Collected data:
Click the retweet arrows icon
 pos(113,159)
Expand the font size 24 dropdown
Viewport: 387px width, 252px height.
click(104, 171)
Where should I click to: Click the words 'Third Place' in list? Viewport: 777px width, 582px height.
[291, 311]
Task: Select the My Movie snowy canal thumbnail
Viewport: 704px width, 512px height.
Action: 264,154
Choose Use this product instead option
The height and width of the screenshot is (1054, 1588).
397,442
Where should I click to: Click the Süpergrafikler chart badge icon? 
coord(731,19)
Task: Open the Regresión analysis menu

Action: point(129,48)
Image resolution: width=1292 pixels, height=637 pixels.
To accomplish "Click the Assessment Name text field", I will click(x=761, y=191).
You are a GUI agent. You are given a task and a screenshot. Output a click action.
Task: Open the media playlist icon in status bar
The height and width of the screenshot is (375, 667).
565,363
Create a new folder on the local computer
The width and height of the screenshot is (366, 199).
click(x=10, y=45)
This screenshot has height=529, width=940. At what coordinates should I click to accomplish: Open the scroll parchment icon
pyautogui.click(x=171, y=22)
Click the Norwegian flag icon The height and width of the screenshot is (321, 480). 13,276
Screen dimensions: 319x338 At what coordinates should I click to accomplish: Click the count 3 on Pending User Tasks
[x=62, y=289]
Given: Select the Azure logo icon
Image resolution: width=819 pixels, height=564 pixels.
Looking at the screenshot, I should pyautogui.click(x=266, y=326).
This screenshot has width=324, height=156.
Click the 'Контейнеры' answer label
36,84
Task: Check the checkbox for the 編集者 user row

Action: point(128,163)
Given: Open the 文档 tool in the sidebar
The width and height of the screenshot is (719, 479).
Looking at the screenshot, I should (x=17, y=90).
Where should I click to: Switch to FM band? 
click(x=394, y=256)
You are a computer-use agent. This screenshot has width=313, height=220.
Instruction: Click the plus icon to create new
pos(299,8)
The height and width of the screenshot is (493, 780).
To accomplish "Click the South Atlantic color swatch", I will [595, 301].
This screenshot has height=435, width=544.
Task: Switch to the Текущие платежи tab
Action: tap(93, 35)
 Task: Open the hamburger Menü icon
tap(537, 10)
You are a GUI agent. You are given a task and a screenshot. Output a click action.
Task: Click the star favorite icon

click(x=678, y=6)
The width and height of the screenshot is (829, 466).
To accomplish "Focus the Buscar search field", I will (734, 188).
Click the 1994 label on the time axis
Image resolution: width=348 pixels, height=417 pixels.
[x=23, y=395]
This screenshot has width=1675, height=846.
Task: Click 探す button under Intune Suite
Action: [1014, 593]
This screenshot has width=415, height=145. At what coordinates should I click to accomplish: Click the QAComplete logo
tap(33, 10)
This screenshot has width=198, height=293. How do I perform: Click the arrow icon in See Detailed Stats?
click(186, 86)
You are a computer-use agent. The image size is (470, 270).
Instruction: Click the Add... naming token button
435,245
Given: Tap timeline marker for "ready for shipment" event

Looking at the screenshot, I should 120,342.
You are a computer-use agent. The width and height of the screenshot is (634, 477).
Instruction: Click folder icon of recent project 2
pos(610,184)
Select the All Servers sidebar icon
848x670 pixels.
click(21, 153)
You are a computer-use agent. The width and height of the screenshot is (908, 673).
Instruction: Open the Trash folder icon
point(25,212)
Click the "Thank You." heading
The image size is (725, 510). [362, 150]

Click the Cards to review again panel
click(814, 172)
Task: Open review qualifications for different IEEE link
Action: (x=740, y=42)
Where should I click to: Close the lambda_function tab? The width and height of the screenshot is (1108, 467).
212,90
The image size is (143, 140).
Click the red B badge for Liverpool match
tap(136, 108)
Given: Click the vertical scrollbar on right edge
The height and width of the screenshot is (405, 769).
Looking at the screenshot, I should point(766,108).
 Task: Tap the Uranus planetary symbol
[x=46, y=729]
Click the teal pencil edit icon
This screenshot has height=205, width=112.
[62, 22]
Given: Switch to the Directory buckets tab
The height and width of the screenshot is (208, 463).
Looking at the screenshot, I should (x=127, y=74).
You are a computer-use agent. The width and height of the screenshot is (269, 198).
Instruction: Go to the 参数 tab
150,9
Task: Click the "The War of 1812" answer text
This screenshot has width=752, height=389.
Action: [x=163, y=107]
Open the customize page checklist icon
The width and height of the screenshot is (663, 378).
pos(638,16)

## [PROBLEM TO WORK ON]
Each line from the one containing "The height and width of the screenshot is (405, 769)." to the final line of the entries above must be returned exactly, and no other line may appear.

## [EXERCISE OUTPUT]
The height and width of the screenshot is (405, 769).
Looking at the screenshot, I should point(766,108).
 Task: Tap the Uranus planetary symbol
[x=46, y=729]
Click the teal pencil edit icon
This screenshot has height=205, width=112.
[62, 22]
Given: Switch to the Directory buckets tab
The height and width of the screenshot is (208, 463).
Looking at the screenshot, I should (x=127, y=74).
You are a computer-use agent. The width and height of the screenshot is (269, 198).
Instruction: Go to the 参数 tab
150,9
Task: Click the "The War of 1812" answer text
This screenshot has width=752, height=389.
Action: [x=163, y=107]
Open the customize page checklist icon
The width and height of the screenshot is (663, 378).
pos(638,16)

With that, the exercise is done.